▶ [DIRECTIONS FOR THIS TASK] Where a line has odd spacing or punctuation, keep it; transcribe all the entries exactly.

(Dataset entries)
== Segment start ==

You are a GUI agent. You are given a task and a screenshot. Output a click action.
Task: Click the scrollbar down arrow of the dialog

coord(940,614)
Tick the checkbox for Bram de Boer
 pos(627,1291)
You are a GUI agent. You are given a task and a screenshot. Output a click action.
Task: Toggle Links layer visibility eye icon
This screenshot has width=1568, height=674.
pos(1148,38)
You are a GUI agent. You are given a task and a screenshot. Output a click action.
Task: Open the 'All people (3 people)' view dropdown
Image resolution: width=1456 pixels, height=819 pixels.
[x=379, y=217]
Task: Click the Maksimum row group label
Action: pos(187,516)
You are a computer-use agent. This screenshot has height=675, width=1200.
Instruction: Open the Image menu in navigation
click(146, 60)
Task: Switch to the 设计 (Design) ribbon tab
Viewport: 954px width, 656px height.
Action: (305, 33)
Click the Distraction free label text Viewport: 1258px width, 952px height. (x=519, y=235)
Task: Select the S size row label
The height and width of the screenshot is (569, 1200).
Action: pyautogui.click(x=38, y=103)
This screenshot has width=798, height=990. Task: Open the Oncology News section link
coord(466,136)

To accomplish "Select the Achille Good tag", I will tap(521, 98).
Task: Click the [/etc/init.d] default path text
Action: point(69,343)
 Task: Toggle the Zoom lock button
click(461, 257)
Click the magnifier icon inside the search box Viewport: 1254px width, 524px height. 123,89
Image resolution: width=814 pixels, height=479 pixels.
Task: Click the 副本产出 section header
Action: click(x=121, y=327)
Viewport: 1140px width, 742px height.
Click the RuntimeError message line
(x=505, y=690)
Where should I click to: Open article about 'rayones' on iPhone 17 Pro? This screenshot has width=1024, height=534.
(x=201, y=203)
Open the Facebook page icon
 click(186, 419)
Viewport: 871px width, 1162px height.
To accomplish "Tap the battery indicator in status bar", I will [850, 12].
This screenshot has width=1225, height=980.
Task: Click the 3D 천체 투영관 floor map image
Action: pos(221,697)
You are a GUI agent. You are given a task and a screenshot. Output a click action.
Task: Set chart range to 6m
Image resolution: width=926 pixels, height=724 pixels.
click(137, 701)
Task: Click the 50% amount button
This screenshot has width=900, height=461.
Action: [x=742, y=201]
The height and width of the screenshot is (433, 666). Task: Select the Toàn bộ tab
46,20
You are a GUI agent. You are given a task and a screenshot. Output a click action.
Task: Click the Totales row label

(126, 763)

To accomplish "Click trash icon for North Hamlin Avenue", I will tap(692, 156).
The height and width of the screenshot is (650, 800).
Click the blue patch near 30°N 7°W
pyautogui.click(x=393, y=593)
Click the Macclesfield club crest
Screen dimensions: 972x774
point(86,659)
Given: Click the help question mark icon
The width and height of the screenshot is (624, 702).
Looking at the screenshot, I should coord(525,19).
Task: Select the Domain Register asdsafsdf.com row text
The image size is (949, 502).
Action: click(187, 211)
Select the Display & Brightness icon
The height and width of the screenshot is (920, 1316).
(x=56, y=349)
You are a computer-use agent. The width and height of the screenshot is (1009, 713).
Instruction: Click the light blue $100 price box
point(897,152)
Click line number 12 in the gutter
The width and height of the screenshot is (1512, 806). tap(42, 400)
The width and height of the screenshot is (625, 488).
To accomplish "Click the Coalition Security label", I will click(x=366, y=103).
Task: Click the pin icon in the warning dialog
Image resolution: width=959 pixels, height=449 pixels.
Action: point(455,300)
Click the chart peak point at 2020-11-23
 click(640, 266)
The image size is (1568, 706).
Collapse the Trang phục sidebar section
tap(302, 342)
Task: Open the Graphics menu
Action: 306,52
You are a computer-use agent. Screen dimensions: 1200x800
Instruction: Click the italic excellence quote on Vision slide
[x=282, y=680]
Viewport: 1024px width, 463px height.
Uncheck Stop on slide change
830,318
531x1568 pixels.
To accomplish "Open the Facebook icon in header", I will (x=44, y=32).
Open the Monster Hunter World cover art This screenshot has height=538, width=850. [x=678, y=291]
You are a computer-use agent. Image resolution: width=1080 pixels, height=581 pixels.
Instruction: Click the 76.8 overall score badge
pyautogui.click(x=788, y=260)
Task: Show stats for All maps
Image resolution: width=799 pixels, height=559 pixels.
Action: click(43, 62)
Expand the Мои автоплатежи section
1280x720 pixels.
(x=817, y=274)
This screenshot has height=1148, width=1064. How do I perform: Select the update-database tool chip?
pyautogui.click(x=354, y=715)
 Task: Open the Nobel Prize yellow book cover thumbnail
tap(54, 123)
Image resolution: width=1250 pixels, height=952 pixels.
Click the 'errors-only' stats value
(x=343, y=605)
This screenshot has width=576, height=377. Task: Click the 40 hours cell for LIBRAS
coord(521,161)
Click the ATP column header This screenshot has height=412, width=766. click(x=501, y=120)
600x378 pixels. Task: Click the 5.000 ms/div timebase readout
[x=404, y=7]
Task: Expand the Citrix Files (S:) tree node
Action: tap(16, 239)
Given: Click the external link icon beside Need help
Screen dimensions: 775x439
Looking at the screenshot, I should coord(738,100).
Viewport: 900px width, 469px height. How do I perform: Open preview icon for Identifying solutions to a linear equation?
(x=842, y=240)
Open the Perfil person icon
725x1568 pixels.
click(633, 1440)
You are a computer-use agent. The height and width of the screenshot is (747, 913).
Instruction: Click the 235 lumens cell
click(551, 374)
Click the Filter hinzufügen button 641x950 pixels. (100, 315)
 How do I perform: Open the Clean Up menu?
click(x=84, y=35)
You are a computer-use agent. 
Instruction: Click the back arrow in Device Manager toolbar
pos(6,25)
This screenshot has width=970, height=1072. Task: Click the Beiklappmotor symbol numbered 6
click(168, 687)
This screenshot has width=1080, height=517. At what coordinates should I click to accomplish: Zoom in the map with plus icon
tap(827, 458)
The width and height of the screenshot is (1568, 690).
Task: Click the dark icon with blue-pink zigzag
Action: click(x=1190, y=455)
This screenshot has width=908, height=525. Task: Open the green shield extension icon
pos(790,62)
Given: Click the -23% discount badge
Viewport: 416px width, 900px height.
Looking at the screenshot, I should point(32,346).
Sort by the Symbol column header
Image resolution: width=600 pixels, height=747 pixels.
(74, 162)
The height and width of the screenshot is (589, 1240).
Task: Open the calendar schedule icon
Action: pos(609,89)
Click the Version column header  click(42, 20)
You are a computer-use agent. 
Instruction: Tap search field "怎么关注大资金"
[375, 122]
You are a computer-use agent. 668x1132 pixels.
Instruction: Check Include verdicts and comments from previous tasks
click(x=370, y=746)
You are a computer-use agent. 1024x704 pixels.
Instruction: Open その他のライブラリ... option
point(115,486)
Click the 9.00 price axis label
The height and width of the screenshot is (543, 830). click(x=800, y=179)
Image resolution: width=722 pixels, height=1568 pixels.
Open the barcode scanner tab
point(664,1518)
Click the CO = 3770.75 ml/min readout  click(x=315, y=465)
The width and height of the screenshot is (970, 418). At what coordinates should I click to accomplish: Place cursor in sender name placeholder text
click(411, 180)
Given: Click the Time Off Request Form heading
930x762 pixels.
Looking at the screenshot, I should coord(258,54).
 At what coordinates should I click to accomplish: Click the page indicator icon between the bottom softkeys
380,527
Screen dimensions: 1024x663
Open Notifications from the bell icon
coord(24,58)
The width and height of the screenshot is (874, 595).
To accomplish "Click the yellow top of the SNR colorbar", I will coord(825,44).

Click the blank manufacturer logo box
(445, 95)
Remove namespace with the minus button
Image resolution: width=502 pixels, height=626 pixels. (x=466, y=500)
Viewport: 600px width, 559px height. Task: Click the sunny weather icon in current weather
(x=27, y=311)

== Segment end ==

▶ [RESPONSE TO THIS TASK]
You are a GUI agent. You are given a task and a screenshot. Output a click action.
Task: Click the scrollbar down arrow of the dialog

coord(940,614)
Tick the checkbox for Bram de Boer
 pos(627,1291)
You are a GUI agent. You are given a task and a screenshot. Output a click action.
Task: Toggle Links layer visibility eye icon
This screenshot has width=1568, height=674.
pos(1148,38)
You are a GUI agent. You are given a task and a screenshot. Output a click action.
Task: Open the 'All people (3 people)' view dropdown
Image resolution: width=1456 pixels, height=819 pixels.
[x=379, y=217]
Task: Click the Maksimum row group label
Action: pos(187,516)
You are a computer-use agent. This screenshot has height=675, width=1200.
Instruction: Open the Image menu in navigation
click(146, 60)
Task: Switch to the 设计 (Design) ribbon tab
Viewport: 954px width, 656px height.
Action: (305, 33)
Click the Distraction free label text Viewport: 1258px width, 952px height. (x=519, y=235)
Task: Select the S size row label
The height and width of the screenshot is (569, 1200).
Action: pyautogui.click(x=38, y=103)
This screenshot has width=798, height=990. Task: Open the Oncology News section link
coord(466,136)

To accomplish "Select the Achille Good tag", I will tap(521, 98).
Task: Click the [/etc/init.d] default path text
Action: point(69,343)
 Task: Toggle the Zoom lock button
click(461, 257)
Click the magnifier icon inside the search box Viewport: 1254px width, 524px height. 123,89
Image resolution: width=814 pixels, height=479 pixels.
Task: Click the 副本产出 section header
Action: click(x=121, y=327)
Viewport: 1140px width, 742px height.
Click the RuntimeError message line
(x=505, y=690)
Where should I click to: Open article about 'rayones' on iPhone 17 Pro? This screenshot has width=1024, height=534.
(x=201, y=203)
Open the Facebook page icon
 click(186, 419)
Viewport: 871px width, 1162px height.
To accomplish "Tap the battery indicator in status bar", I will [850, 12].
This screenshot has width=1225, height=980.
Task: Click the 3D 천체 투영관 floor map image
Action: pos(221,697)
You are a GUI agent. You are given a task and a screenshot. Output a click action.
Task: Set chart range to 6m
Image resolution: width=926 pixels, height=724 pixels.
click(137, 701)
Task: Click the 50% amount button
This screenshot has width=900, height=461.
Action: [x=742, y=201]
The height and width of the screenshot is (433, 666). Task: Select the Toàn bộ tab
46,20
You are a GUI agent. You are given a task and a screenshot. Output a click action.
Task: Click the Totales row label

(126, 763)

To accomplish "Click trash icon for North Hamlin Avenue", I will tap(692, 156).
The height and width of the screenshot is (650, 800).
Click the blue patch near 30°N 7°W
pyautogui.click(x=393, y=593)
Click the Macclesfield club crest
Screen dimensions: 972x774
point(86,659)
Given: Click the help question mark icon
The width and height of the screenshot is (624, 702).
Looking at the screenshot, I should coord(525,19).
Task: Select the Domain Register asdsafsdf.com row text
The image size is (949, 502).
Action: click(187, 211)
Select the Display & Brightness icon
The height and width of the screenshot is (920, 1316).
(x=56, y=349)
You are a computer-use agent. The width and height of the screenshot is (1009, 713).
Instruction: Click the light blue $100 price box
point(897,152)
Click line number 12 in the gutter
The width and height of the screenshot is (1512, 806). tap(42, 400)
The width and height of the screenshot is (625, 488).
To accomplish "Click the Coalition Security label", I will click(x=366, y=103).
Task: Click the pin icon in the warning dialog
Image resolution: width=959 pixels, height=449 pixels.
Action: point(455,300)
Click the chart peak point at 2020-11-23
 click(640, 266)
The image size is (1568, 706).
Collapse the Trang phục sidebar section
tap(302, 342)
Task: Open the Graphics menu
Action: 306,52
You are a computer-use agent. Screen dimensions: 1200x800
Instruction: Click the italic excellence quote on Vision slide
[x=282, y=680]
Viewport: 1024px width, 463px height.
Uncheck Stop on slide change
830,318
531x1568 pixels.
To accomplish "Open the Facebook icon in header", I will (x=44, y=32).
Open the Monster Hunter World cover art This screenshot has height=538, width=850. [x=678, y=291]
You are a computer-use agent. Image resolution: width=1080 pixels, height=581 pixels.
Instruction: Click the 76.8 overall score badge
pyautogui.click(x=788, y=260)
Task: Show stats for All maps
Image resolution: width=799 pixels, height=559 pixels.
Action: click(43, 62)
Expand the Мои автоплатежи section
1280x720 pixels.
(x=817, y=274)
This screenshot has height=1148, width=1064. How do I perform: Select the update-database tool chip?
pyautogui.click(x=354, y=715)
 Task: Open the Nobel Prize yellow book cover thumbnail
tap(54, 123)
Image resolution: width=1250 pixels, height=952 pixels.
Click the 'errors-only' stats value
(x=343, y=605)
This screenshot has width=576, height=377. Task: Click the 40 hours cell for LIBRAS
coord(521,161)
Click the ATP column header This screenshot has height=412, width=766. click(x=501, y=120)
600x378 pixels. Task: Click the 5.000 ms/div timebase readout
[x=404, y=7]
Task: Expand the Citrix Files (S:) tree node
Action: tap(16, 239)
Given: Click the external link icon beside Need help
Screen dimensions: 775x439
Looking at the screenshot, I should coord(738,100).
Viewport: 900px width, 469px height. How do I perform: Open preview icon for Identifying solutions to a linear equation?
(x=842, y=240)
Open the Perfil person icon
725x1568 pixels.
click(633, 1440)
You are a computer-use agent. The height and width of the screenshot is (747, 913).
Instruction: Click the 235 lumens cell
click(551, 374)
Click the Filter hinzufügen button 641x950 pixels. (100, 315)
 How do I perform: Open the Clean Up menu?
click(x=84, y=35)
You are a computer-use agent. 
Instruction: Click the back arrow in Device Manager toolbar
pos(6,25)
This screenshot has width=970, height=1072. Task: Click the Beiklappmotor symbol numbered 6
click(168, 687)
This screenshot has width=1080, height=517. At what coordinates should I click to accomplish: Zoom in the map with plus icon
tap(827, 458)
The width and height of the screenshot is (1568, 690).
Task: Click the dark icon with blue-pink zigzag
Action: click(x=1190, y=455)
This screenshot has width=908, height=525. Task: Open the green shield extension icon
pos(790,62)
Given: Click the -23% discount badge
Viewport: 416px width, 900px height.
Looking at the screenshot, I should point(32,346).
Sort by the Symbol column header
Image resolution: width=600 pixels, height=747 pixels.
(74, 162)
The height and width of the screenshot is (589, 1240).
Task: Open the calendar schedule icon
Action: pos(609,89)
Click the Version column header  click(42, 20)
You are a computer-use agent. 
Instruction: Tap search field "怎么关注大资金"
[375, 122]
You are a computer-use agent. 668x1132 pixels.
Instruction: Check Include verdicts and comments from previous tasks
click(x=370, y=746)
You are a computer-use agent. 1024x704 pixels.
Instruction: Open その他のライブラリ... option
point(115,486)
Click the 9.00 price axis label
The height and width of the screenshot is (543, 830). click(x=800, y=179)
Image resolution: width=722 pixels, height=1568 pixels.
Open the barcode scanner tab
point(664,1518)
Click the CO = 3770.75 ml/min readout  click(x=315, y=465)
The width and height of the screenshot is (970, 418). At what coordinates should I click to accomplish: Place cursor in sender name placeholder text
click(411, 180)
Given: Click the Time Off Request Form heading
930x762 pixels.
Looking at the screenshot, I should coord(258,54).
 At what coordinates should I click to accomplish: Click the page indicator icon between the bottom softkeys
380,527
Screen dimensions: 1024x663
Open Notifications from the bell icon
coord(24,58)
The width and height of the screenshot is (874, 595).
To accomplish "Click the yellow top of the SNR colorbar", I will coord(825,44).

Click the blank manufacturer logo box
(445, 95)
Remove namespace with the minus button
Image resolution: width=502 pixels, height=626 pixels. (x=466, y=500)
Viewport: 600px width, 559px height. Task: Click the sunny weather icon in current weather
(x=27, y=311)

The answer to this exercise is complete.